常闇の底から 一

 新年から数日経ち、皇都の賑わいも落ち着きを取り戻した頃、沸々とおかしな噂が出回った。


『月が隠れる深い夜は出歩いてはいけない。黒い獣がそこかしこから現れて、襲ってくるのだ。気づいた時にはもう遅い。もう、お前は腹の中。決して闇が深い夜は出歩いてはいけない。家に篭って灯りを絶やさぬ様に』


 昨日まで元気だった若者が、ある日突然老いて死ぬ。

 直前までいつも通り会話をしていた者が、突如自らの喉を切って自死する。

 朝、恐怖の死に顔で見つかった者。

 寝所で眠っていた筈の者の代わりに、血液と肉塊が溶けたヘドロになって見つかった……そんな、まことしやかな話が貴族から平民に至るまでそこら中で広がっているなかに新たな噂ときた。

 信じるな、という方が無理だろう。  

 皇都を不安へと陥れる話は嘘か真かなどの信憑性よりも、恐怖が勝った。しかし噂が広まった要因は、恐怖だけではない。

 奇しくも、とある平民の男を殺したとされる元凶が、まさしくそれだとして平民街から噂が火種として燃え広がったのだ。


 正月早々起きた事件。

 死体の損傷はひどく、どころか、とすら判別できぬ死体が一つ、無惨にも皇都の一端で、獣に喰い殺されたとされている。皇軍のなかでも、街の警備に当たるものが獣を探したが、それらしい姿は未だ見つかっていない。

 何せ、獣は大きさも分からず、足跡も残っていない。仕方無しに、皇軍は皇都で見かけた野犬を手当たり次第に処分するしかなかった。


 そのどれもが、肋骨浮き出る程に痩せ細り、病を帯びていた。どう見ても、人を襲える姿でないとわかっていても、一つでも不安の種を解消しようと手段を選んではいられなかったのだ。

 そうすると、また新たな噂が広まった。


『犬が夜な夜な化けて、人を食い殺す。お前が飼っている犬も、ほれ。いつ寝首をかくか……』


 今度は、皇軍の所業が貴族へと伝わっただけだったが、怯えた貴族達は何の迷いもなく可愛がっていた犬を殺してしまったという。

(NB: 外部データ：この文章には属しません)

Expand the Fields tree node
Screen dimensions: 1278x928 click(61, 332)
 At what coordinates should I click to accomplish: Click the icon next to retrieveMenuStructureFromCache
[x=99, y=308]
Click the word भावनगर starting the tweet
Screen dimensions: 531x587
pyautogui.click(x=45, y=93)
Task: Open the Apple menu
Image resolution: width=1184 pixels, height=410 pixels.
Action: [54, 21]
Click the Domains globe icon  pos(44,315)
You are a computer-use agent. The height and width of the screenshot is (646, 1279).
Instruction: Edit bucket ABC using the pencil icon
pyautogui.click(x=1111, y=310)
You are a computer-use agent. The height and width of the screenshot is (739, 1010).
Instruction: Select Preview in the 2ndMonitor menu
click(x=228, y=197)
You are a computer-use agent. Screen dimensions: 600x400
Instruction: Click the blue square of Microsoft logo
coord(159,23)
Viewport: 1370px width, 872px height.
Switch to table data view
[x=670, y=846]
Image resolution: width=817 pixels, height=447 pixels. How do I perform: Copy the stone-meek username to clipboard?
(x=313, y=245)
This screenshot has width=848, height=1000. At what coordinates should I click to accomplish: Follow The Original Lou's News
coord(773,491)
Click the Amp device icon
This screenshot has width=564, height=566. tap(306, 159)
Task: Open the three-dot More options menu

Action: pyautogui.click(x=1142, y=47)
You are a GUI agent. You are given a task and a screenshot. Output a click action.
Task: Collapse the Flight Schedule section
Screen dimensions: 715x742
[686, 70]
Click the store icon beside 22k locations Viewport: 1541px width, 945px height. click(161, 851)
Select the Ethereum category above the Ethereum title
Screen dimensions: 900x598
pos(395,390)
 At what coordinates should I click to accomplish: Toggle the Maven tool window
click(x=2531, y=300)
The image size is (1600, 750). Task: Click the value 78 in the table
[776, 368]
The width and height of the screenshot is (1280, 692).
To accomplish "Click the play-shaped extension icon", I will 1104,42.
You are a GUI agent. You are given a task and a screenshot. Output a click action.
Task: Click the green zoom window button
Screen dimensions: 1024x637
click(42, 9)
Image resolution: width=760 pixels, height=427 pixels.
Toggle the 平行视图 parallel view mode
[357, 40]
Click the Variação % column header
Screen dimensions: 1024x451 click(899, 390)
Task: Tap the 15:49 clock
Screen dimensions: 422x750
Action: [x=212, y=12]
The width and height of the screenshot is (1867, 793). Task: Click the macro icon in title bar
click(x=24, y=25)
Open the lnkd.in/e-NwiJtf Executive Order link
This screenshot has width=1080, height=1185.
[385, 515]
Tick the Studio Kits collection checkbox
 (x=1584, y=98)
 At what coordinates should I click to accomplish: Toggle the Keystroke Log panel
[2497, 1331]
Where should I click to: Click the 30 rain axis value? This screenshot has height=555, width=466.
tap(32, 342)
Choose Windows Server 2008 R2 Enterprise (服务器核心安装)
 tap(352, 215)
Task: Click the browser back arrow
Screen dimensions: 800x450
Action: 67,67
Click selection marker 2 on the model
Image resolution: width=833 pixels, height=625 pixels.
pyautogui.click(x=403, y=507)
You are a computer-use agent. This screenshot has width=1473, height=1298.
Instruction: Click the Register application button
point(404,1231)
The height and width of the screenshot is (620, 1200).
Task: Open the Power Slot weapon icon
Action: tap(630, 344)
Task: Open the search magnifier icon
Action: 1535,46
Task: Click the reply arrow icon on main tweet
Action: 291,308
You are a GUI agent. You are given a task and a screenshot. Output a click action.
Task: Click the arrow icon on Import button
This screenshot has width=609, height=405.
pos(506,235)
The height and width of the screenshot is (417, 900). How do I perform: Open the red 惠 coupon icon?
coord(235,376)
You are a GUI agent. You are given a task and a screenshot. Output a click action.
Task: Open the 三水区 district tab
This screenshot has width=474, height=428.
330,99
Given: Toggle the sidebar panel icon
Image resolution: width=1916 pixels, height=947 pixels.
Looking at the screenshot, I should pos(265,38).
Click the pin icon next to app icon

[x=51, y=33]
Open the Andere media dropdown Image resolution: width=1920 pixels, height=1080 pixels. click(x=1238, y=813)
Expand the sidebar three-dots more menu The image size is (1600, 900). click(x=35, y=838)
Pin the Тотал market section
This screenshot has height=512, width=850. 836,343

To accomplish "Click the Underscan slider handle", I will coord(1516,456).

 全ての者が噂を鵜呑みにした訳ではなかった。それでも、皇都から犬の鳴き声が極端に減り、斯くも夜は一層静けさに飲まれる事になった。


 そうこうしている間に不気味な噂が立ち所に広がっていくばかりで事件は一つとして解決せず、不審死を調べていた姜道托将軍は頭を悩ませた。

 何せ陰の気配を手練に探らせた所で半然としないのだ。事件が起こった場所も、確かにそれらしい気配が微弱に残っているが何処もはっきりしない。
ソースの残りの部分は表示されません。